WORK TO COMPLETE:
Each line of the records has to be copied exactly, though the pictures must be left out.

LISTED ENTRIES:
# # # #

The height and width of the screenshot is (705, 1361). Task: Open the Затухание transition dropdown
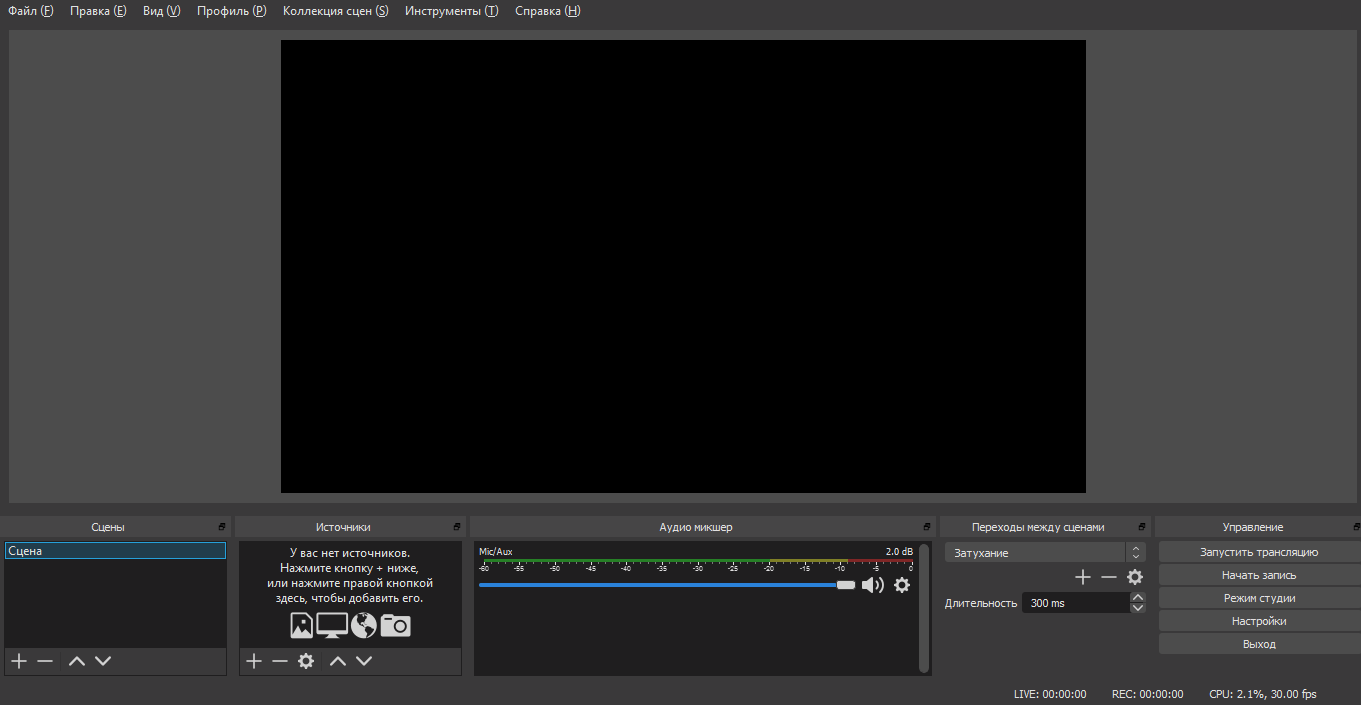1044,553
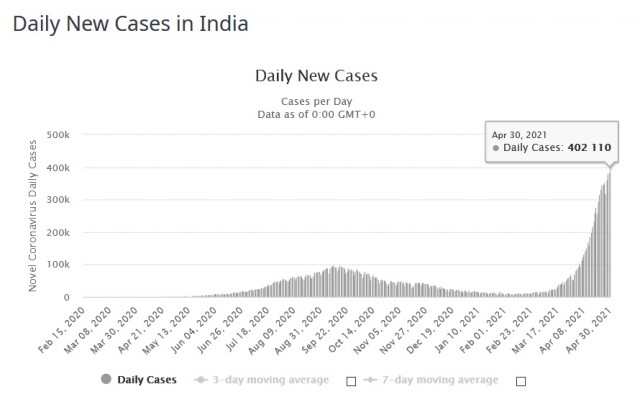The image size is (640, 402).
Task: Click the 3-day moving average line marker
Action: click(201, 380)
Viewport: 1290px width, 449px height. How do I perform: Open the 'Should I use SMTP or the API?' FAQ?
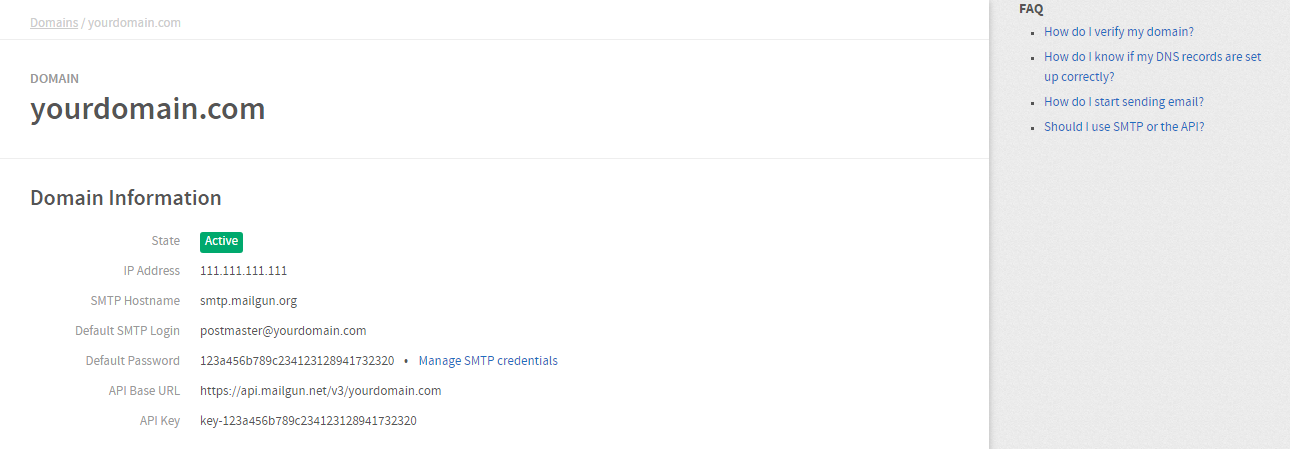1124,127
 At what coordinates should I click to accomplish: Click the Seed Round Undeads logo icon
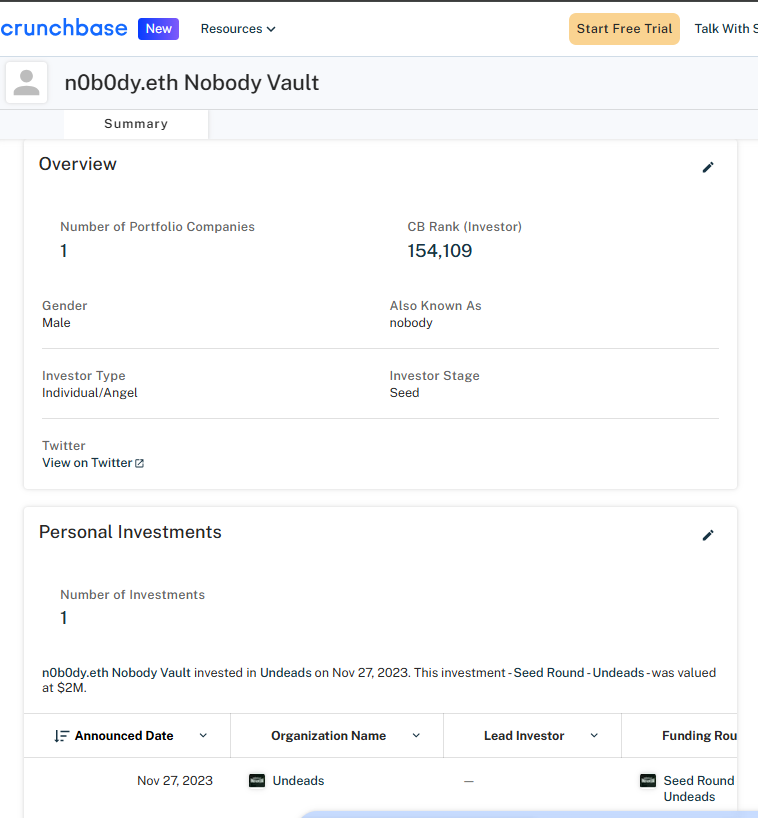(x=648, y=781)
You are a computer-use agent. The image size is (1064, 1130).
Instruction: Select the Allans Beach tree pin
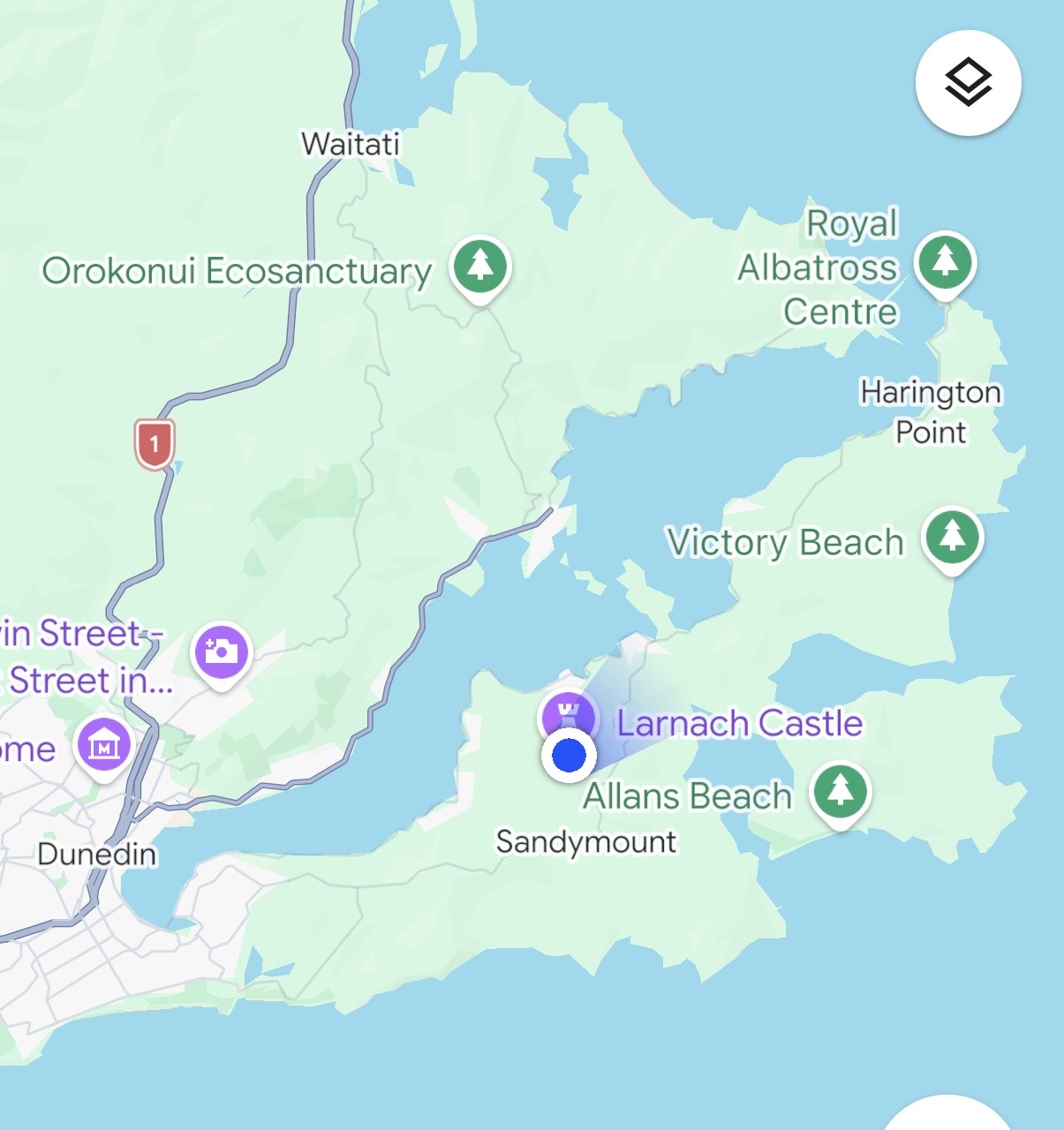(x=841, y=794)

# # # #

ANSWER BOX:
The height and width of the screenshot is (705, 1361). Task: Open the Затухание transition dropdown
1044,553
The image size is (640, 402).
Task: Click the 3-day moving average line marker
Action: click(201, 380)
Viewport: 1290px width, 449px height. How do I perform: Open the 'Should I use SMTP or the API?' FAQ?
1124,127
 At what coordinates should I click to accomplish: Click the Seed Round Undeads logo icon
(x=648, y=781)
You are a computer-use agent. The image size is (1064, 1130).
Instruction: Select the Allans Beach tree pin
(x=841, y=794)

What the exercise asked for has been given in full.